Economy of sex ... how much are your orgasms costing you?
You mightn't even know it but on a subconscious level you are calculating if your sexual bliss is worth it
Think the best things in life are free? Think again. A leading economist has taken to Ireland's annual Kilkenomics festival this weekend to argue that your mind blowing orgasms are costing you more than you think.
Peter Antonioni, co-author of Economics for Dummies, has joined high-profile speakers including Yanis Varoufakis, Rory Sutherland and Martin Wolf - to speak on the pecuniary theories behind the world's favourite leisure activity.
The Oxford graduate described how people weigh up how much an orgasm is worth to them before and after the event - without even realising it.
Speaking to the Sunday Independent, Mr. Antonioni explained: "Have you thought of the opportunity cost of the time you are spending whilst pursuing your pleasure? If it is not costing you money for resources, then it is costing you in time. That is not even economics, that is actually physics. So on a basic level there is nothing in the world that completely comes for free. Albeit it's a cost that people are happy to pay," says Antonioni.
"The interesting thing is that people never calculate their individual cost. What they do is they work out what they think is best for themselves [in the overall order of things] and go for that. But they never sit down and make a formal calculation. The way economists put it is that people don't really calculate [the cost of sex] they just act as if they do."
The economist cited a number of cost factors on the road to sexual fulfilment including the hours spent away from work, petrol and dinner and on the woman's side: the cost of maintaining a desirable physical appearance.
Speaking about the differences between the sexes, he said: "On the woman's side there are things that make you desirable and on the man's side there are things that give you social value. [For him] that might include things like pursuing a career which might involve a lot of work but gets him into a position where he is able to meet suitable partners.
It might include a bachelor pad in a nice part of town, for example, so dating costs are just costs at different points. It costs the participants in different ways.
"I know this is a really brutal and cynical way to look at it," he said, adding that he was looking at sex purely as an economist.
Applying the law of elasticity to sex he add: "In terms of the degree of sexual needs, it varies from person to person, day to day and moment to moment. So I suppose if you want to pursue a date you have to think about how important it is to give other things up."
He explained how many people in today's dating world are confronted with the harsh reality of counting the cost of a sexual partner:
"A friend of mine [who works in the financial sector] went on a date with an American investment banker and she puts him through due diligence. Over the course of the night she asked him where he lives, what he is earning and what his prospects were."
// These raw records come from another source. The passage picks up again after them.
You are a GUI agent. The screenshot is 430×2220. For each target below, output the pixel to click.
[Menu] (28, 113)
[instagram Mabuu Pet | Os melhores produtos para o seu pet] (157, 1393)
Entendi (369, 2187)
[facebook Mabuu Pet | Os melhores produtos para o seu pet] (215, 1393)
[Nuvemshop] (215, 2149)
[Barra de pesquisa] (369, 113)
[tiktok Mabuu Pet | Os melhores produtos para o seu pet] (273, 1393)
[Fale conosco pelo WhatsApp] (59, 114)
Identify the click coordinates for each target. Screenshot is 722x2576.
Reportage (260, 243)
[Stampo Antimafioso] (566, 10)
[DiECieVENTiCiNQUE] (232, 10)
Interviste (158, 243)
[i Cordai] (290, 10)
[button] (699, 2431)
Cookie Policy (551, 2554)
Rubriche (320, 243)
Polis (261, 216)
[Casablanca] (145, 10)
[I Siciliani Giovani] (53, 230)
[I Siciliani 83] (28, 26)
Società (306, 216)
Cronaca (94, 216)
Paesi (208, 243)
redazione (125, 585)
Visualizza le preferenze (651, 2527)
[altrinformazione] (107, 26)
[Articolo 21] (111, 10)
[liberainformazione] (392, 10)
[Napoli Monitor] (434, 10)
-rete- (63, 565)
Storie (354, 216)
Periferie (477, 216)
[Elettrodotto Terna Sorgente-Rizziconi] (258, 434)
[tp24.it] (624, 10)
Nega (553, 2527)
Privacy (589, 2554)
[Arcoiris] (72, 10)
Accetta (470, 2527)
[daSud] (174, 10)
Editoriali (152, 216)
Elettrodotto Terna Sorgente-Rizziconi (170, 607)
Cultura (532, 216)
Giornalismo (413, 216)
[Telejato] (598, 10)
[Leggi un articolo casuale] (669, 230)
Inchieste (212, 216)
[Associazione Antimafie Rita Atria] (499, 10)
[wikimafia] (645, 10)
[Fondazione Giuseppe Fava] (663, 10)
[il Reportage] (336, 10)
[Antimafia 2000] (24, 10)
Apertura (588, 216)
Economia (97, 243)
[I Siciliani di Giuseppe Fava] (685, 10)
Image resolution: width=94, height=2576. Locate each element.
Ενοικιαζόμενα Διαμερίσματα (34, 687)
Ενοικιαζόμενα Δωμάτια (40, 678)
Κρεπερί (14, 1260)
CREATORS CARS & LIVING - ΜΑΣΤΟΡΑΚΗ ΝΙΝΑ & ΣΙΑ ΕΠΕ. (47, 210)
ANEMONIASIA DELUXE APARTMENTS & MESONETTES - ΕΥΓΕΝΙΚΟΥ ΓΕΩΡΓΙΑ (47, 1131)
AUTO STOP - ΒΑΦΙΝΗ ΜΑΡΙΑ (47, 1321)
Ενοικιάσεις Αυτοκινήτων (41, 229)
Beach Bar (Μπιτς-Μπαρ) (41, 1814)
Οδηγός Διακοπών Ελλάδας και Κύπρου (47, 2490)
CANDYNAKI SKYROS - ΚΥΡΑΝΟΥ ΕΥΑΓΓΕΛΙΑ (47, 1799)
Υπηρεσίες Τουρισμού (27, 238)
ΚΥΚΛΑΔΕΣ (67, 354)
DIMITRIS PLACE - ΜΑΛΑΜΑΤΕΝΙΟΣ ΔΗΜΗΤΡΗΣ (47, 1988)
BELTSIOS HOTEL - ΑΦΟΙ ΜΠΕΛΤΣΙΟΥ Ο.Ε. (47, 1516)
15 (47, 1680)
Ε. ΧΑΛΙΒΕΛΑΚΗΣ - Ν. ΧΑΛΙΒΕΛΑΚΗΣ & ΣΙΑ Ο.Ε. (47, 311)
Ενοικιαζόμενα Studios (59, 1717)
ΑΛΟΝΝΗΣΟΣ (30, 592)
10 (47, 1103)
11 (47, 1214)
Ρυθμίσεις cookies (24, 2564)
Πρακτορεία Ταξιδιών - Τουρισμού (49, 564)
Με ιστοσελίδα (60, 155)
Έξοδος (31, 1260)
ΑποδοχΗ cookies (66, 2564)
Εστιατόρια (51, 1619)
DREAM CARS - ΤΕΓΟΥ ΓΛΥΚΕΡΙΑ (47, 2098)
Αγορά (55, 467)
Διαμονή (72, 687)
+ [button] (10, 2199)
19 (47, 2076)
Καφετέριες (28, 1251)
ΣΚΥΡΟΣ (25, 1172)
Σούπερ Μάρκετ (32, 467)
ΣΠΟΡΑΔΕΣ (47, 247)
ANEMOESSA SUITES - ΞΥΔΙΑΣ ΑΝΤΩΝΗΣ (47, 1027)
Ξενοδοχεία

At the end of the date the economists friend sent him a blunt text to say he has just been hoist with his own petard."
She had entirely used economic analysis for his worth as a person. He was looked at in the same way as he looks at other people," Antonioni says, "and he hated it."
He warned: If you think about people in those kind of utility terms, it leads to a lot of mistakes.
"The passage in the bible that says 'you can't love God and Mammon', there's a kind of truth in that."
The best-selling author also hit out at the idea that Tinder was driving down the value of sex and people through the basic law of supply and demand:
"I don't think that is necessarily a good way to think about it. I think that people should own their desires. This idea that Tinder is a dating apocalypse seems like a silly thing. It seems like you are trying to judge the average case by the most outrageous.
"We all want different things at different times. A friend of mine told me recently that before he was shacked up in a long-term relationship, he was spending all of this time and energy chasing the women around. Now he's shacked up all he wants is a nice cup of tea in the evenings.
"Economics is a little bit Buddhist about reserving judgement on things. Because we can't walk around with brain scanners the whole time working out what's going on in people's feelings or souls.
"We can only make some rough assumptions about the situation to get an understanding of what is going on in the world around us."
"You have to remember that when anyone ever talks about the law of economics, they are not talking about the law of gravity, they are talking about something that has plenty of loop holes."
The University College London lecturer also described how legalising sex workers, while criminalising their clients was akin to the economics of a banking crisis.
Antonioni explained that the move is not for the good of sex workers. "It is the kind of thing that is justified under feminism [but] takes over the lives of some of the most vulnerable people and places them in a worse situation.
"Supposedly there are two types of people who visit a sex worker. Some of them are your semi-psycho drunken guys with violent tendencies and some of them are generally quiet nice people who would actually worry about getting caught and getting a criminal offence for it because remember its criminalising buyers not sellers.
"So if you are in the nice guy category [and paying for sex is criminalised] you are probably not likely to take the risk or at least at some level you are going to be less likely to do so.
That then leaves in the market only the customers that the sex worker would prefer to reject. Because half of their customers have dropped out of the market they are now under pressure to take anything available."